Evaluating the impact of word embeddings on similarity scoring in practical information retrieval

Search behaviour is characterised using synonymy and polysemy as users often want to search information based on meaning. Semantic representation strategies represent a move towards richer associative connections that can adequately capture this complex usage of language. Vector Space Modelling (VSM) and neural word embeddings play a crucial role in modern machine learning and Natural Language Processing (NLP) pipelines. Embeddings use distributional semantics to represent words, sentences, paragraphs or entire documents as vectors in high dimensional spaces. This can be leveraged by Information Retrieval (IR) systems to exploit the semantic relatedness between queries and answers. This paper evaluates an alternative approach to measuring query statement similarity that moves away from the common similarity measure of centroids of neural word embeddings. Motivated by the Word Movers Distance (WMD) model, similarity is evaluated using the distance between individual words of queries and statements. Results from ranked query and response statements demonstrate significant gains in accuracy using the combined approach of similarity ranking through WMD with the word embedding techniques. The top performing WMD + GloVe combination outperforms all other state-of-the-art retrieval models including Doc2Vec and the baseline LSA model. Along with the significant gains in performance of similarity ranking through WMD, we conclude that the use of pre-trained word embeddings, trained on vast amounts of data, result in domain agnostic language processing solutions that are portable to diverse business use-cases.

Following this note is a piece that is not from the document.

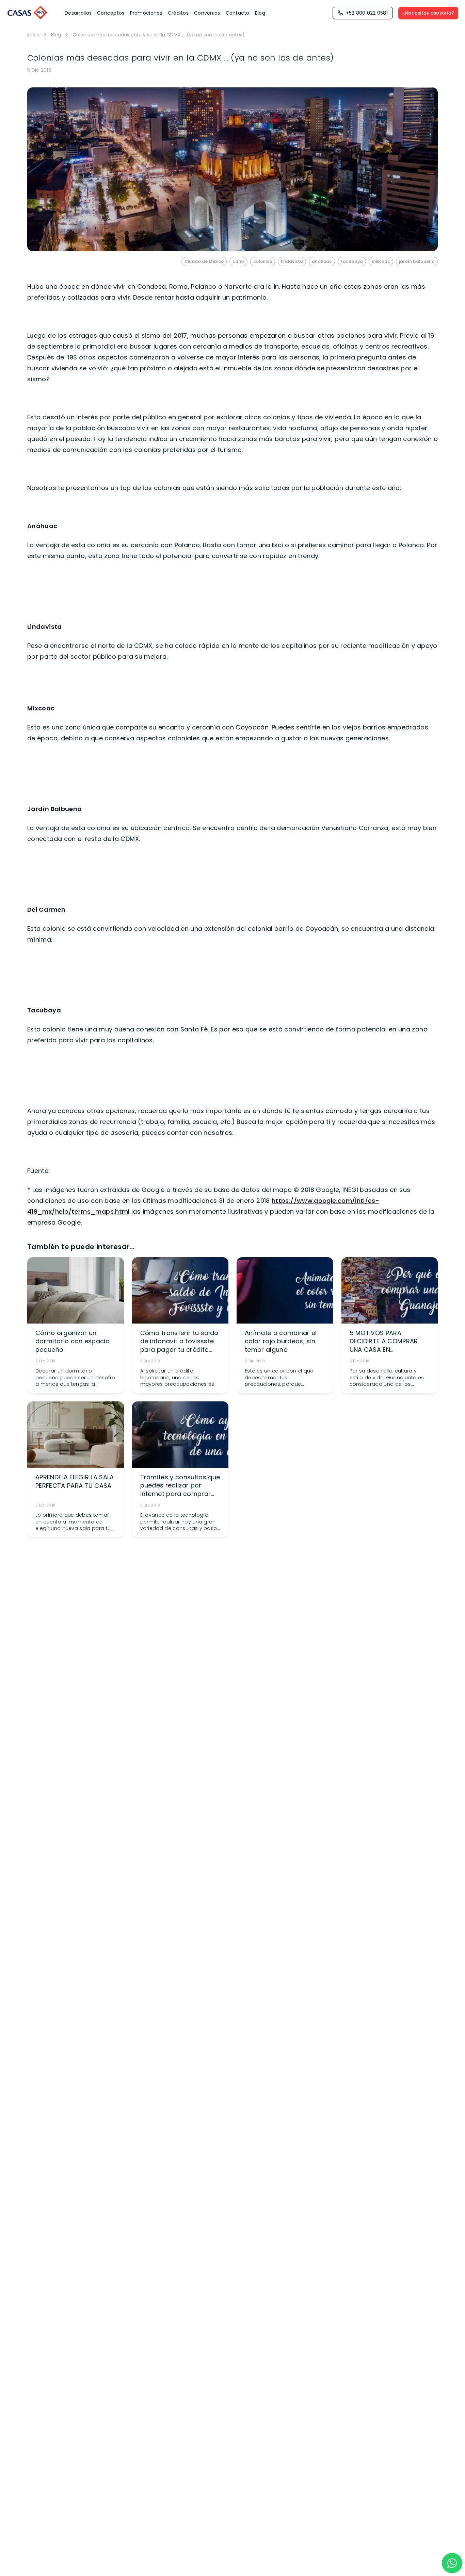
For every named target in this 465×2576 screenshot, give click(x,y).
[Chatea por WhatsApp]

翻译：搜索行为以同义词和多义词为特征，因为用户通常希望基于语义进行信息检索。语义表示策略旨在建立更丰富的关联连接，以充分捕捉语言的这种复杂使用方式。向量空间建模（VSM）和神经词嵌入在现代机器学习和自然语言处理（NLP）流程中发挥着关键作用。嵌入利用分布语义将单词、句子、段落或整个文档表示为高维空间中的向量。信息检索（IR）系统可以利用这一点来挖掘查询与答案之间的语义关联性。本文评估了一种测量查询语句相似度的替代方法，该方法摒弃了常用的神经词嵌入质心相似度度量。受词移距离（WMD）模型的启发，该方法通过计算查询与语句中单个词语之间的距离来评估相似性。对排序后的查询和响应语句的实验结果表明，结合WMD相似性排序与词嵌入技术的联合方法在准确率上取得了显著提升。表现最佳的WMD + GloVe组合优于包括Doc2Vec和基线LSA模型在内的所有其他先进检索模型。除了通过WMD实现相似性排序性能的显著提升外，我们得出结论：使用基于海量数据预训练的词嵌入，可产生与领域无关的语言处理解决方案，并能迁移至多样化的商业应用场景。